Minoranza Pd insiste: correggere Italicum o è no al referendum

Stumpo: scelta non indolore, ma senza modifiche è evidente

Minoranza Pd insiste: correggere Italicum o è no al referendum

Roma, 8 ago. (askanews) - Resta alta la tensione nel Pd in vista del referendum sulla riforma costituzionale. Dopo il via libera della Cassazione, la minoranza dem incalza ancora: ora bisogna correggere la legge elettorale altrimenti voteremo no, una "scelta non indolore, ma ci appare evidente che le due cose, riforme e Italicum, si tengono insieme malamente". Una linea rilanciata da Nico Stumpo della sinistra Pd.

"Quello che ha fatto la Cassazione - premette il deputato dem - non dovrebbe essere oggetto di commenti, anche perché il referendum era stato sottoscritto già dai parlamentari, rendendo di per sé superfluo il ricorso alla raccolta delle firme. Da oggi - aggiunge Stumpo - scatta ufficialmente il tempo a disposizione del governo per stabilire la data della consultazione: sessanta giorni per definire la data e, poi, dai 50 ai 70 giorni per tenere il referendum. In tutto, 130 giorni, al massimo. Una lunga campagna referendaria che può essere fatta nel merito oppure no. Io mi auguro che non sia fatta di dichiarazioni estemporanee e che il tempo impiegato sia inferiore ai 130 giorni".

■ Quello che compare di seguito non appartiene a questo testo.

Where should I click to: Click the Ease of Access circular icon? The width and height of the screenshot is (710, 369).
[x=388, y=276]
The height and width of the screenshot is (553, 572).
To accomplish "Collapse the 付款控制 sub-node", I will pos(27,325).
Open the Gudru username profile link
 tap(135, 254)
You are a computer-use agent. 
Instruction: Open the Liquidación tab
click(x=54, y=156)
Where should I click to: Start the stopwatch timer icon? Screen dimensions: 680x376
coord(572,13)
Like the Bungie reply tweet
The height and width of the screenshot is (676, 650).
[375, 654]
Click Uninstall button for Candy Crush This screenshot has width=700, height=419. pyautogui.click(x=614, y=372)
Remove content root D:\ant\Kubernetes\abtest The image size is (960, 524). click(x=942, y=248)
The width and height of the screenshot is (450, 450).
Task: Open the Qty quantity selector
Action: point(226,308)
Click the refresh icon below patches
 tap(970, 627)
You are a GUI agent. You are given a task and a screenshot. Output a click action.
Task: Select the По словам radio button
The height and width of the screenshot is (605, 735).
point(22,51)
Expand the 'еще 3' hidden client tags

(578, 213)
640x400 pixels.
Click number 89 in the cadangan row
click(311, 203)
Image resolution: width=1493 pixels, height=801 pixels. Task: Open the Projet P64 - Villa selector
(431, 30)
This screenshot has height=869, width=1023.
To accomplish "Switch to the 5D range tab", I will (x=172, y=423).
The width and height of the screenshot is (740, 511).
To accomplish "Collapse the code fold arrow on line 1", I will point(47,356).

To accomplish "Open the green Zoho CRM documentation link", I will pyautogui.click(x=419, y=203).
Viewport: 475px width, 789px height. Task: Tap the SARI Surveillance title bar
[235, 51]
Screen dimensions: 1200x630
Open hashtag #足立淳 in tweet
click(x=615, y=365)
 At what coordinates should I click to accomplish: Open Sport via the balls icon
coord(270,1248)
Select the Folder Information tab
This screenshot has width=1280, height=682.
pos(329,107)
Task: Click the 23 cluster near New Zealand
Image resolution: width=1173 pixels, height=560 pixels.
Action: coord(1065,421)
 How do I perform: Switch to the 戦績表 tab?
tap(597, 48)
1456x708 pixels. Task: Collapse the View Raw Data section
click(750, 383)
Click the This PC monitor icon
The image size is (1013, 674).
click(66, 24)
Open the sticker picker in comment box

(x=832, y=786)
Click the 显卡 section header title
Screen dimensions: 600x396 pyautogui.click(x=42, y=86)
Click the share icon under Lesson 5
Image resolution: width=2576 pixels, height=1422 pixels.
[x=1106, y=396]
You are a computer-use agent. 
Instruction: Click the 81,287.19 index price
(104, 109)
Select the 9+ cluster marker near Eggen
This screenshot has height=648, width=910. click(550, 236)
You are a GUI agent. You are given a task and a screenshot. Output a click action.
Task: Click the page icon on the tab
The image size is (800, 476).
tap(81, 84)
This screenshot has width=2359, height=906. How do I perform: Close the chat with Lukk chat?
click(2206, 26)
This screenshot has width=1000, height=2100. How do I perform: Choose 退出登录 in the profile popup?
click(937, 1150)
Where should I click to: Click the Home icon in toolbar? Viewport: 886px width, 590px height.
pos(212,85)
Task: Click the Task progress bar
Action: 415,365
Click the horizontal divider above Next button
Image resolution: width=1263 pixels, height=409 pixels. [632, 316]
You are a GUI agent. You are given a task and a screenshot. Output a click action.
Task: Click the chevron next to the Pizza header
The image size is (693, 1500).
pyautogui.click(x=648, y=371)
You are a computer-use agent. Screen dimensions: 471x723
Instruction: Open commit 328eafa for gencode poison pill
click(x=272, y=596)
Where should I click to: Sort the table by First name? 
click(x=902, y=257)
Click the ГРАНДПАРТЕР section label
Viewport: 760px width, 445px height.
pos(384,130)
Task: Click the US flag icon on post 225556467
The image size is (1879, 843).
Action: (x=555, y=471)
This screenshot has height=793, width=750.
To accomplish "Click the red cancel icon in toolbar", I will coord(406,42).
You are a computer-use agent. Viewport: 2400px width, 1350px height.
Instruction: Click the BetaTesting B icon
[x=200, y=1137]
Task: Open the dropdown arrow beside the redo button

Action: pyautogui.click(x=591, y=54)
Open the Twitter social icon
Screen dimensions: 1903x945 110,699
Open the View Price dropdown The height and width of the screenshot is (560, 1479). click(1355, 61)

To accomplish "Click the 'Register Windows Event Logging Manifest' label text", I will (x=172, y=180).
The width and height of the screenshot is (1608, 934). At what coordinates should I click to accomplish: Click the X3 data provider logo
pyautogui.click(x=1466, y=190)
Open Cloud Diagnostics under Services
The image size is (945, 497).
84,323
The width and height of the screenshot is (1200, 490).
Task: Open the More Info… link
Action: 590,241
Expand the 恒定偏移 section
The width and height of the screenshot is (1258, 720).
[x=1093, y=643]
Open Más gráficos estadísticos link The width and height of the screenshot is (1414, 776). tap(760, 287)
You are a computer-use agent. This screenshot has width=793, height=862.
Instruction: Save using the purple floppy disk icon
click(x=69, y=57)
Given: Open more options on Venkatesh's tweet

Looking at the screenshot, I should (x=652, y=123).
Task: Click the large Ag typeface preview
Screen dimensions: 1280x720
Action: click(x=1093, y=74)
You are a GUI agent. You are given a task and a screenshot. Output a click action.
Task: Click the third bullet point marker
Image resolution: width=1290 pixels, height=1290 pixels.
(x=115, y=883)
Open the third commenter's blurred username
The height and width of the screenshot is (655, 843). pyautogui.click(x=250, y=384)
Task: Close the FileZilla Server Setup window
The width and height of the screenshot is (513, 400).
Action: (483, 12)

"L'augurio - prosegue Stumpo - è che questo tempo sia impiegato per mettere a posto quegli aspetti, anche esterni, che riguardano da vicino le riforme costituzionali e che possono consentire al referendum di avere una larga e convinta partecipazione. Se non ci fossero modifiche alla legge elettorale, purtroppo, ci troveremmo in una posizione diversa da quella del governo e della maggioranza del partito. Si tratta di una scelta non indolore, ma ci appare evidente che le due cose, riforme e Italicum, si tengono insieme malamente. Noi abbiamo posto una serie di questioni, dal primo momento, e abbiamo detto che non andava bene la legge elettorale, tanto più che non la votammo. E' chiaro che sulla riforma costituzionale non potevamo fare diversamente, ora però con il referendum si possono rimettere a posto le cose. Bisogna intervenire seriamente prima che scatti l'ora finale del referendum".